=== Try it ===
Among the records that follow, set down only the lines from the one containing "Finanzen (726, 1987)" to the one containing "Tel. +43 1 36060-1234 (208, 2107)", both included, exactly.

Stored items from a collection:
_ _ _
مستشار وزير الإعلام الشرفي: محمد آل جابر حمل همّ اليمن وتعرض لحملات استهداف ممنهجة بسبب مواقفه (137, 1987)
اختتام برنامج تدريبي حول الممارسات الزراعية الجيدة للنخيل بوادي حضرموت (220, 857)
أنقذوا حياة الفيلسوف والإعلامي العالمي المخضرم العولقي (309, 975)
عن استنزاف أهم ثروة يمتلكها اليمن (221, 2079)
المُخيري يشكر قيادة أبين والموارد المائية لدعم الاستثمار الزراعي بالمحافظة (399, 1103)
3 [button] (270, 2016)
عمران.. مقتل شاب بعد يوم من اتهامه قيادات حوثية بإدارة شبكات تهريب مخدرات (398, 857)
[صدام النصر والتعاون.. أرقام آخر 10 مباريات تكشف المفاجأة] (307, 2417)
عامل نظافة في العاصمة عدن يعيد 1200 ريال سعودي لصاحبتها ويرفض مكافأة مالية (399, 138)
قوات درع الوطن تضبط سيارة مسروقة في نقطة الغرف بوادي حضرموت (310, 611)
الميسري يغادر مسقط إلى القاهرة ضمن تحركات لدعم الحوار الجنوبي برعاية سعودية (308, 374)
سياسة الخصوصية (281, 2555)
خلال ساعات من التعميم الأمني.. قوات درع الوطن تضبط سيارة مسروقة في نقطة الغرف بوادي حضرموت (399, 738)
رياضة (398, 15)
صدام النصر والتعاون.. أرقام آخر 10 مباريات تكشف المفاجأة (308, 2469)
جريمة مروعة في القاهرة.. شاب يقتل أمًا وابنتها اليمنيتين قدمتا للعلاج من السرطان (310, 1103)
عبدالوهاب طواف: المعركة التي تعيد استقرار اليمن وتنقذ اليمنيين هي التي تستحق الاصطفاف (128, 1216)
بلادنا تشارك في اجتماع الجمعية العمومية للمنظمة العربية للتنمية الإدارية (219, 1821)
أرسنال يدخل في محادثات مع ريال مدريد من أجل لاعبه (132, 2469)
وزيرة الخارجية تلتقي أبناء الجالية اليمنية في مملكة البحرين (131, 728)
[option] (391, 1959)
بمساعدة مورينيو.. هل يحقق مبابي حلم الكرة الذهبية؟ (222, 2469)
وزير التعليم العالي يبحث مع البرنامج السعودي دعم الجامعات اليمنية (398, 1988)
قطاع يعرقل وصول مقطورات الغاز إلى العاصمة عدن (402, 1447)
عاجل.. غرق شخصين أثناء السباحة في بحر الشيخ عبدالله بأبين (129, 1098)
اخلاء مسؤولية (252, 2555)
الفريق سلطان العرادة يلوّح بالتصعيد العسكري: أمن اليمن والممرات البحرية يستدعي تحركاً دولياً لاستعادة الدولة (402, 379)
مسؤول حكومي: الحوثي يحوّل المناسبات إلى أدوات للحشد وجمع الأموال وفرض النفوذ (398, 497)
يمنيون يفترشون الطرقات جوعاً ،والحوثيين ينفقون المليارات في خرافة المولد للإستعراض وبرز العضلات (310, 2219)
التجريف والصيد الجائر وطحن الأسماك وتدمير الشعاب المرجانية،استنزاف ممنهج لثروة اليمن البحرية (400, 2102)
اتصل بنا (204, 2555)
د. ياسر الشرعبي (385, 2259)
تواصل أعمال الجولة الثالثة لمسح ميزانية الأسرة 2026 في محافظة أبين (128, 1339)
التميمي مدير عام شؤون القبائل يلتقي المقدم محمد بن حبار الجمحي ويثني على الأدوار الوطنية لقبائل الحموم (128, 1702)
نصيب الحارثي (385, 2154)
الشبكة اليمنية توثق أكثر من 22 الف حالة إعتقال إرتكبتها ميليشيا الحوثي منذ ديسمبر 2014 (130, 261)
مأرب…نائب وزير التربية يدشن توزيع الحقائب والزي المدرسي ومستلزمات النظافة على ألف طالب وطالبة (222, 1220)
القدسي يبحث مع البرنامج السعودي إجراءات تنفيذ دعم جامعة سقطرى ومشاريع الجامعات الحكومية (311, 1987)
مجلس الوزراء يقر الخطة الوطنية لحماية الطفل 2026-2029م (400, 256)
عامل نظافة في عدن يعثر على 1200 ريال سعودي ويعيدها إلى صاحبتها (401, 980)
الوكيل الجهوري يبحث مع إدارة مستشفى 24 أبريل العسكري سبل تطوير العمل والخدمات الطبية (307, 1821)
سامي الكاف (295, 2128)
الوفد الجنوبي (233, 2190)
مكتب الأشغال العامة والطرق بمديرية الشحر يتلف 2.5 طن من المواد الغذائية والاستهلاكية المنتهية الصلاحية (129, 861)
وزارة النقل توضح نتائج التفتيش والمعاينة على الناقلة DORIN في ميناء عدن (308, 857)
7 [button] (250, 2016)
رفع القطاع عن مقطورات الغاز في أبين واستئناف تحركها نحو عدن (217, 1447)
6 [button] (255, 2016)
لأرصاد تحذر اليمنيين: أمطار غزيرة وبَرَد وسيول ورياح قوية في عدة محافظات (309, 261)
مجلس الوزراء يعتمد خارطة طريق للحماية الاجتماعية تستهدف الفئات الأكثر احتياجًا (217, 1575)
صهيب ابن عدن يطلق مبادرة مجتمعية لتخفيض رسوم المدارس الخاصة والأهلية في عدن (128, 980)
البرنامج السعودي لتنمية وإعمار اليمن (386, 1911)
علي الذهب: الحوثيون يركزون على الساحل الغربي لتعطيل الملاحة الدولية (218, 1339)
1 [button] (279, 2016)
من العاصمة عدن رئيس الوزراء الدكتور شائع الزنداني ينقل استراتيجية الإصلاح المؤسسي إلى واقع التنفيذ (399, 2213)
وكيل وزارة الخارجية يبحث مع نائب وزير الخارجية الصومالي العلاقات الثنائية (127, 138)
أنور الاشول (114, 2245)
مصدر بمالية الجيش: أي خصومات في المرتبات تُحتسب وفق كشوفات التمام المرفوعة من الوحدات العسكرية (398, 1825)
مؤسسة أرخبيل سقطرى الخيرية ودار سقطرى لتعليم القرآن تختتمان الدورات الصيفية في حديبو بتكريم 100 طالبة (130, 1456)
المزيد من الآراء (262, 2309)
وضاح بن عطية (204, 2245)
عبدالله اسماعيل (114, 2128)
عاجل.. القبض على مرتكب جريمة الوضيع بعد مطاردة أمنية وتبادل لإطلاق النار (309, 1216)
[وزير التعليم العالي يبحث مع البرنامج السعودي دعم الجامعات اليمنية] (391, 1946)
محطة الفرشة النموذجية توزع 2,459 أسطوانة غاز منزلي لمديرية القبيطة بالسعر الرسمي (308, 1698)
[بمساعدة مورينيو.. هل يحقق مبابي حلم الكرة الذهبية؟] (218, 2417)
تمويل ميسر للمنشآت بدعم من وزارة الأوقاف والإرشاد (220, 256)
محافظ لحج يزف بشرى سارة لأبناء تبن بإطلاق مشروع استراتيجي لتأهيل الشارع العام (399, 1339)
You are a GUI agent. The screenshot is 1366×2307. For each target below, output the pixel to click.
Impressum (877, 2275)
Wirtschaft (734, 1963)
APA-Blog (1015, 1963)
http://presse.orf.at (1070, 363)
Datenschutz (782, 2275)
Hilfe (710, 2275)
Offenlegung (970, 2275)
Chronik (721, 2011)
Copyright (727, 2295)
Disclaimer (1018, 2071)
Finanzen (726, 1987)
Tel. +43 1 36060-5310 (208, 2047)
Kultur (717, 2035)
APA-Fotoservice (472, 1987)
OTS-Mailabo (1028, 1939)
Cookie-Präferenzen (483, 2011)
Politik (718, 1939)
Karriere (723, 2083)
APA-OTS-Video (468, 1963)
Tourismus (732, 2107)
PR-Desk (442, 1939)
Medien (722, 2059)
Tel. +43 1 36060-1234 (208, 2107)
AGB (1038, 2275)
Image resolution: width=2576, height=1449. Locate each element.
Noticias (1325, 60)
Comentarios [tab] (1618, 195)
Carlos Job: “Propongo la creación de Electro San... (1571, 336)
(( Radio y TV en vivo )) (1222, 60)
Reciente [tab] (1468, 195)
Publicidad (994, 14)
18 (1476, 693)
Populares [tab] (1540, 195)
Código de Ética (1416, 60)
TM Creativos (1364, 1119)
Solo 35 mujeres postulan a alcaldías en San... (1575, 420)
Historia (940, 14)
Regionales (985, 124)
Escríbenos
_ _ _
=== Task response ===
Finanzen (726, 1987)
Tel. +43 1 36060-5310 (208, 2047)
Kultur (717, 2035)
APA-Fotoservice (472, 1987)
OTS-Mailabo (1028, 1939)
Cookie-Präferenzen (483, 2011)
Politik (718, 1939)
Karriere (723, 2083)
APA-OTS-Video (468, 1963)
Tourismus (732, 2107)
PR-Desk (442, 1939)
Medien (722, 2059)
Tel. +43 1 36060-1234 (208, 2107)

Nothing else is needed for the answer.